Projet archéologique du fort Nieu Savanne : des fouilles au vieux fort

Jean-Luc Pilon

Ce billet est le cinquième d’une série rédigée par l’archéologue Jean-Luc Pilon dans le cadre du projet de recherche archéologique du fort Nieu Savanne.

Les fouilles archéologiques réalisées à Gllw-1 en août 2016 visaient avant tout à examiner la possibilité d’une présence européenne près du campement autochtone de l’Aire B de Gllw-1. David Christianson avait mené des travaux dans l’Aire A du même site en 1980, à l’emplacement même du fort de la Compagnie de la Baie d’Hudson, construit en 1685. Ses fouilles avaient soulevé des questions importantes qui subsistent.

Par exemple, Christianson avait découvert des os d’animaux. Après examen, ces os ne révélèrent pour la plupart aucun signe du feu cataclysmique qui, en 1690, avait non seulement rasé le poste de traite de fourrures, mais également entraîné la fonte ou la déformation des artefacts de divers types (verre, métal, céramique) retrouvés à cet endroit. Pourquoi les os d’animaux avaient-ils été épargnés par les ravages des flammes?

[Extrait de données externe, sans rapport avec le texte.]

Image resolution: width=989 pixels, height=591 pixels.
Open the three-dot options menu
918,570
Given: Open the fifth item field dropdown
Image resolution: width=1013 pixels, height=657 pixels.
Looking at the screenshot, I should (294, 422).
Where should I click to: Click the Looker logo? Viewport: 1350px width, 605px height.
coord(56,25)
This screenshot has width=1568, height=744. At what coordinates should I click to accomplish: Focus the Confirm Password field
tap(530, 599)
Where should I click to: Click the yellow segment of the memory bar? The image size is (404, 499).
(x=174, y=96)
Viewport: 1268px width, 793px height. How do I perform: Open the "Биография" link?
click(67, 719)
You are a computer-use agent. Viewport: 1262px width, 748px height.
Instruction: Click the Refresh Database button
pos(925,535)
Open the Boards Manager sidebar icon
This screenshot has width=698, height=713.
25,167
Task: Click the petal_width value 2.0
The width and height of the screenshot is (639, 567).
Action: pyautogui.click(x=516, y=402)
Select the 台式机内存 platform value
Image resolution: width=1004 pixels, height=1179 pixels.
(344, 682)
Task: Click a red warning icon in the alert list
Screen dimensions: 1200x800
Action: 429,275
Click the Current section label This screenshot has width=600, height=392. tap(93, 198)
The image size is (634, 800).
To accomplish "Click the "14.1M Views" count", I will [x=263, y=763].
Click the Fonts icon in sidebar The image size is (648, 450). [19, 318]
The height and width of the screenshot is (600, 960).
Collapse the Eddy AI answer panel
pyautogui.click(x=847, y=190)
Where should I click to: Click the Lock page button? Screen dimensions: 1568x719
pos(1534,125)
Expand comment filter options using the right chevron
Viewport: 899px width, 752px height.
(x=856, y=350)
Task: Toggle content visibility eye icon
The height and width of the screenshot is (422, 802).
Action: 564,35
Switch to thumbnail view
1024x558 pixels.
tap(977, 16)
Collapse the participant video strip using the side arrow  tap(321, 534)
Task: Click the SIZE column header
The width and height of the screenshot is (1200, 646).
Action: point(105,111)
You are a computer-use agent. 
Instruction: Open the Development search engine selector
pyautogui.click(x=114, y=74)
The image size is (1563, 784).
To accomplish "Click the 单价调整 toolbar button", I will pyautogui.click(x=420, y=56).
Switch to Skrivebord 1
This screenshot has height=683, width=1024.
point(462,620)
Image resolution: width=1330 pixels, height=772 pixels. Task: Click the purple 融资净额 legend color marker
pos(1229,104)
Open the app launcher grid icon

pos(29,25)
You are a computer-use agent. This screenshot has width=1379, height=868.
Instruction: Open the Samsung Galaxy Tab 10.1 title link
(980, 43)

Une explication plausible serait que le « vieux fort », l’appellation populaire du Fort Severn, aurait servi à d’autres fins. Dans les décennies qui ont suivi sa destruction, le fort a peut-être été un lieu de passage permettant aux chasseurs et à leurs familles d’effectuer de courts séjours sur une terre haute, bien drainée et au sol relativement plat. Selon une autre hypothèse, les Européens auraient pu vivre là où se trouvait le campement autochtone et utiliser le vieux fort pour se débarrasser de leurs déchets, y compris les os des animaux assurant leur survie, essentiellement des caribous, des canards et des oies.

Recherches archéologiques le long du cours inférieur de la rivière Severn. Musée canadien de l’histoire, photo : Jean-Luc Pilon, IMG1609

Recherches archéologiques le long du cours inférieur de la rivière Severn. Musée canadien de l’histoire, photo : Jean-Luc Pilon, IMG1609

Avec ces questions à l’esprit, nous avons tenté de retrouver les unités de fouille de Christianson en nous fiant à la carte du site en question qu’il avait dressée lors de ses travaux. Malheureusement, le site du « vieux fort » s’est embroussaillé et est devenu impraticable. Lentement et inexorablement, la nature a réclamé son dû et effacé les traces de l’histoire humaine. Nous avons établi une unité de fouille de 50 cm sur 2 m. Nous voulions ainsi vérifier si l’hypothèse d’une seconde occupation du vieux fort pouvait être confirmée par la stratigraphie (l’étude de la succession des couches géologiques et de leur contenu en artefacts archéologiques).

Cela s’est avéré un défi de taille. Les sols à étudier étaient beaucoup plus profonds, et leur composition beaucoup plus complexe que prévu. La tranchée étroite que nous avions creusée ne pouvait à elle seule répondre à nos questions. En fin de compte, le temps et le pergélisol nous ont obligés à interrompre nos travaux.